El problema del calor El mayor consumidor de energía es el horno de curado. Para reducir la huella de carbono, hay que encontrar el punto óptimo entre el momento en que el polvo se derrite y el momento en que comienza a quemarse. Es un equilibrio delicado. Si el horno se calienta demasiado lentamente, se pierde energía innecesariamente. Pero si se calienta demasiado rápido, se generan burbujas o una textura horrible en la superficie del producto. Diseñamos nuestros elementos calefactores para mantener una temperatura constante en toda la línea de producción.
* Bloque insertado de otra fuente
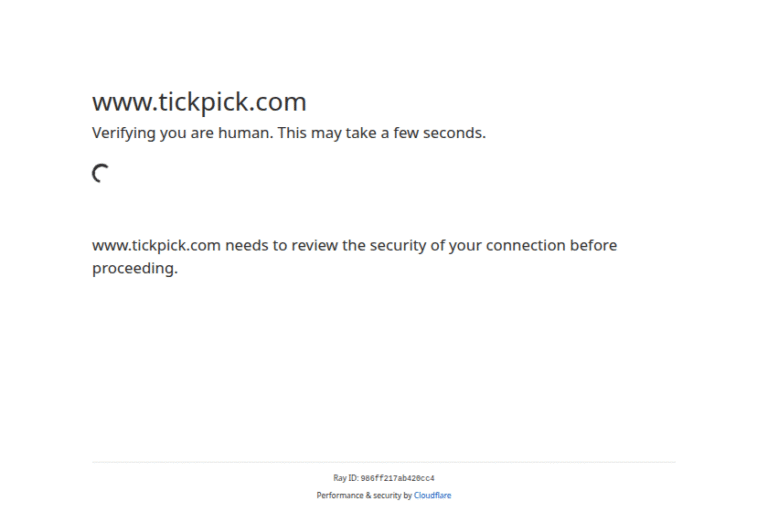Image resolution: width=768 pixels, height=512 pixels.
Task: Click the "Performance & security by" text
Action: (x=364, y=495)
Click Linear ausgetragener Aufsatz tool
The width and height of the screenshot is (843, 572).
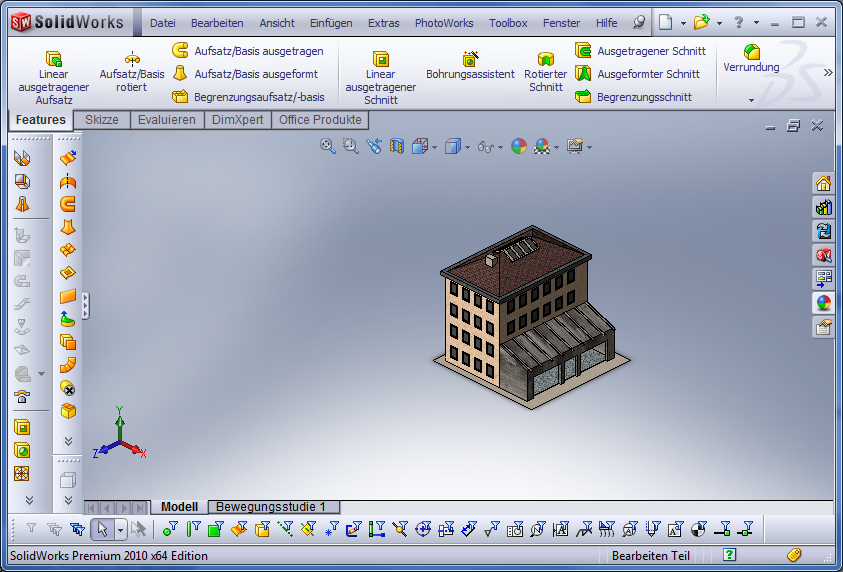(x=54, y=74)
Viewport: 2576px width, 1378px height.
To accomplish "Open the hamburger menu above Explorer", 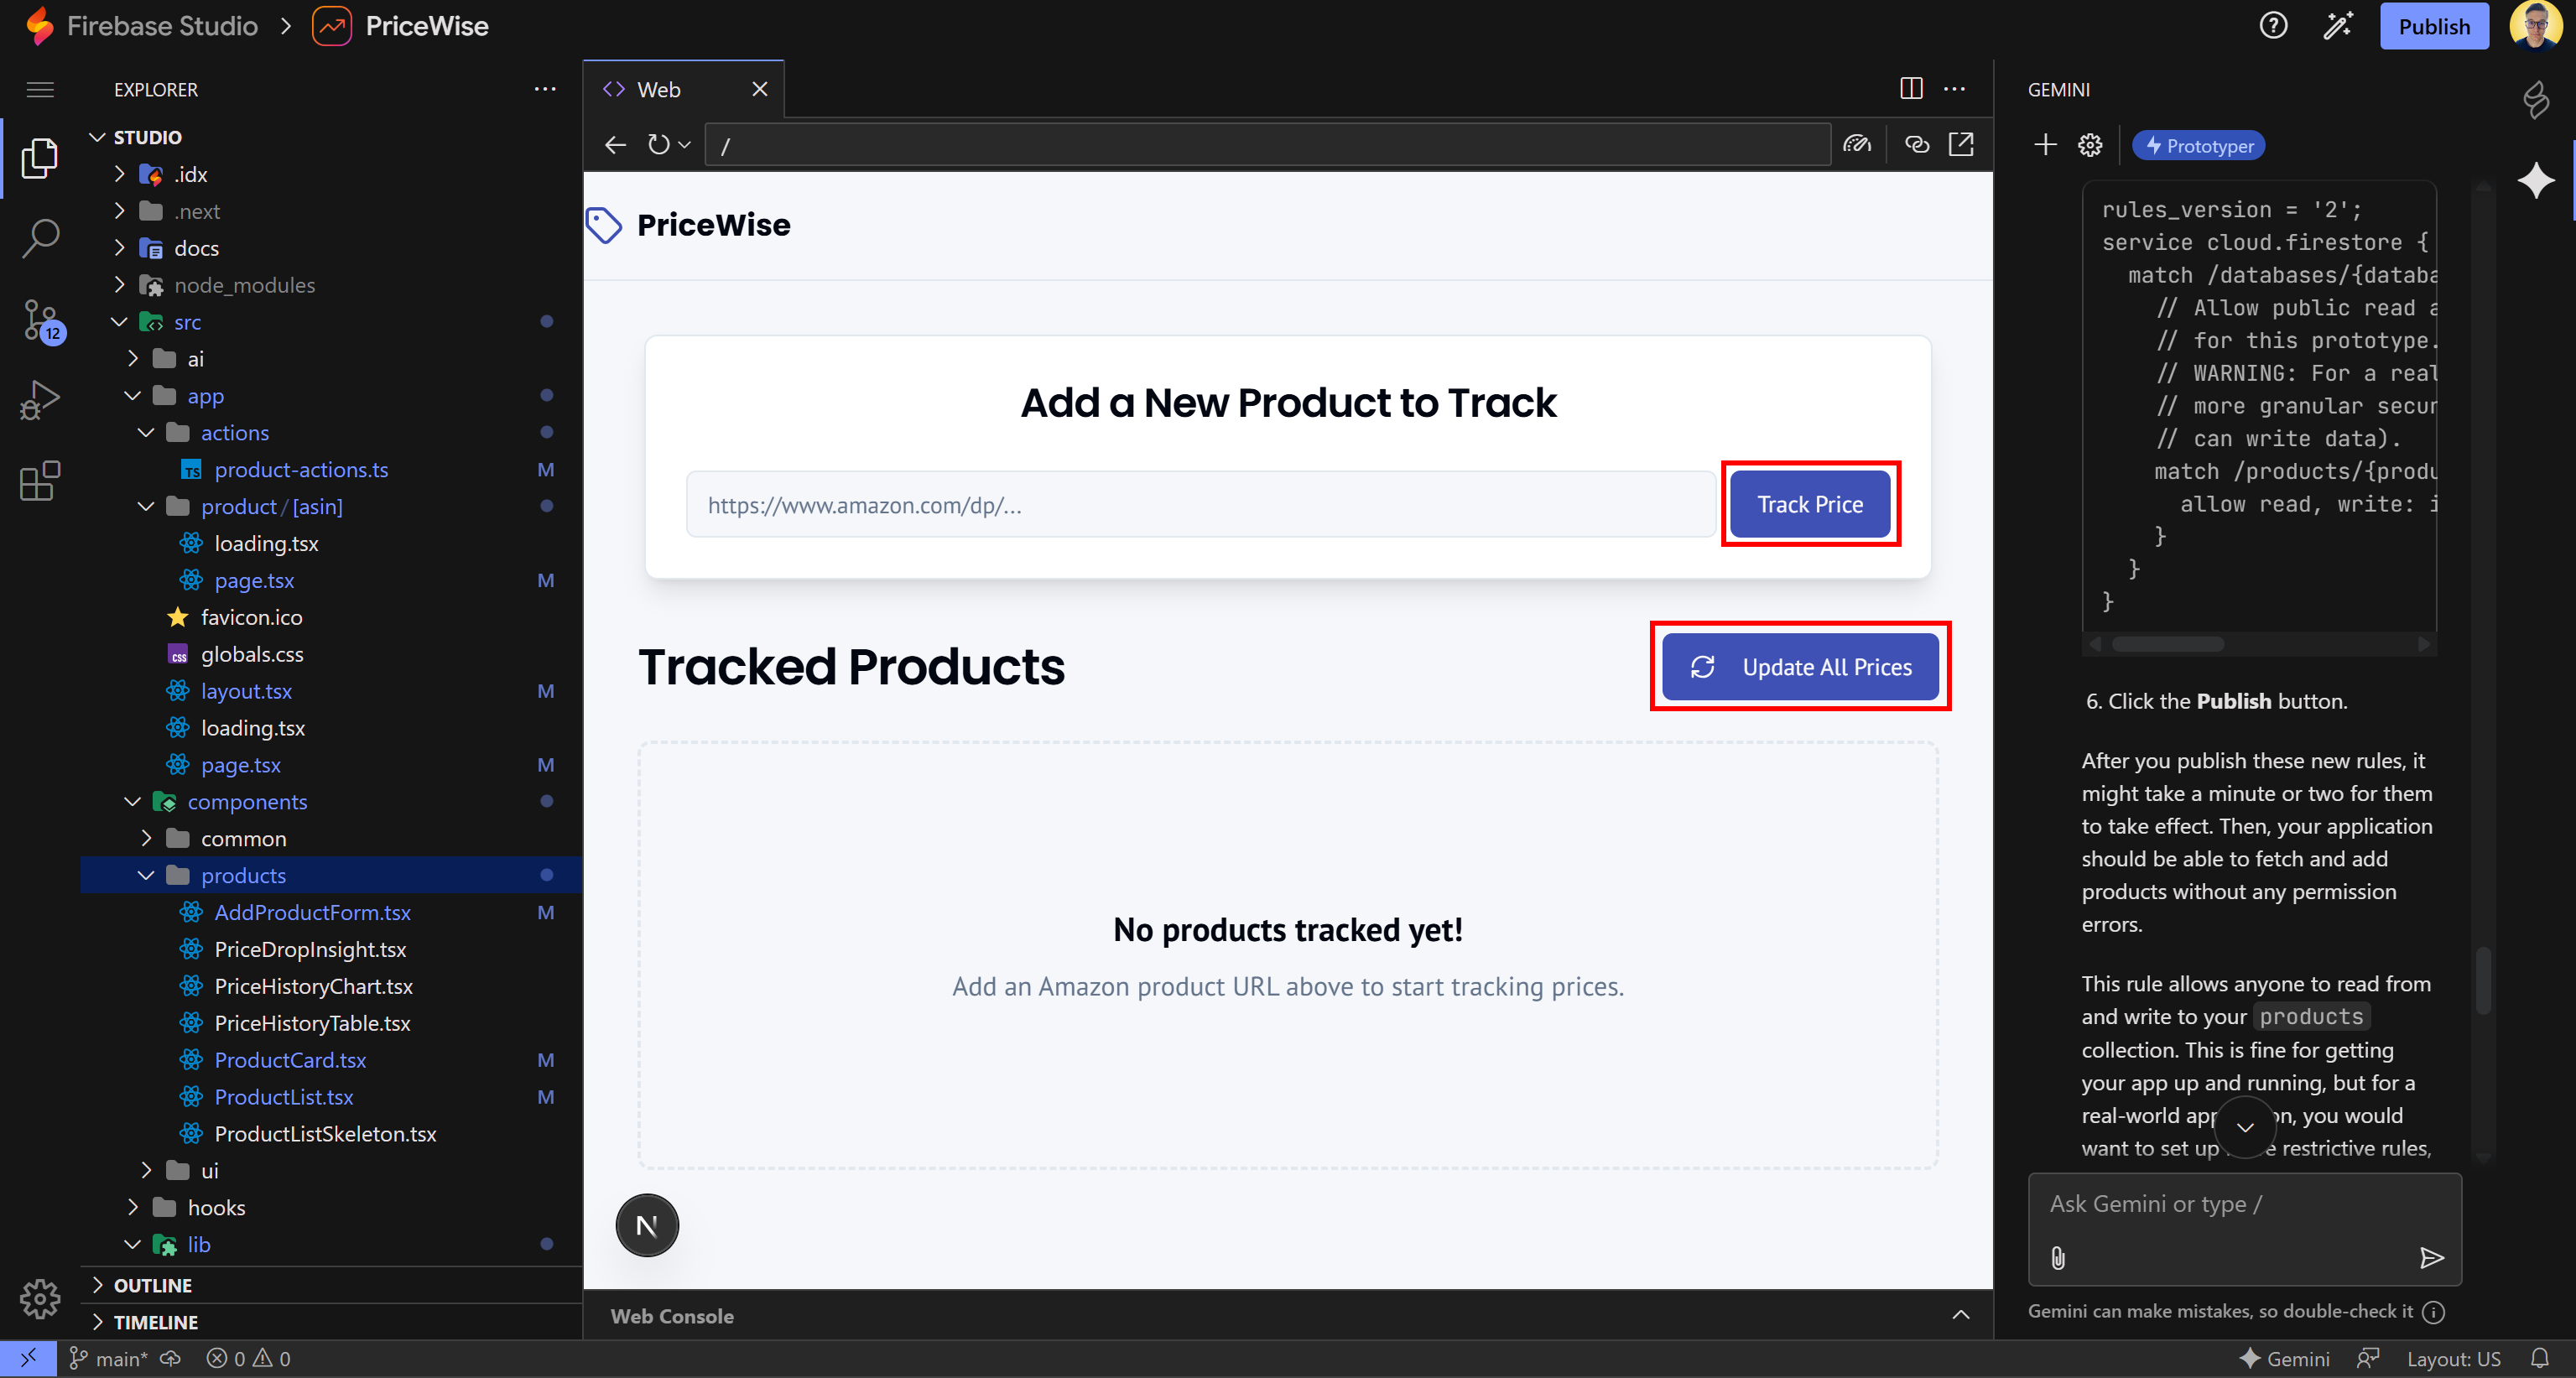I will (40, 89).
Sin zonas frías, sin piezas insuficientemente curadas… Y, lo más importante, sin tener que perder tiempo en reparaciones costosas los viernes por la tarde.
Reducir el uso de químicos Nos estamos alejando de los disolventes. Punto final. Diseñamos sistemas para polvos con alto contenido sólido o sin disolventes, pero esos materiales pueden ser difíciles de manejar. Para evitar que se aglomeren, se necesita un flujo de aire adecuado para que el polvo se adhiera bien a la pieza. También utilizamos sistemas de filtración de alta calidad. Al capturar el polvo en exceso en lugar de dejarlo flotar en el aire, hemos reducido el desperdicio de materia prima en un 30%. Eso significa que mucho polvo queda en la pieza y no termina en la basura.
El compromiso La verdad es que siempre hay un costo. Si se desea una curación eficiente, se necesita mucha energía al principio. Eso acelera el proceso de producción, lo cual es bueno, pero también daña los sellos y el aislamiento del horno. Además, si se intenta acelerar la curación para ahorrar electricidad, no se puede ignorar la zona de enfriamiento. Si esa zona no está diseñada para manejar la caída brusca de temperatura, se producirá choque térmico. No vendemos una varita mágica. Solo proporcionamos los componentes y los datos necesarios para ayudarle a operar su línea de producción de manera más eficiente. Todo se reduce a ajustar la potencia del calentador según la masa de las piezas y la velocidad de la línea de producción. Tan simple como eso.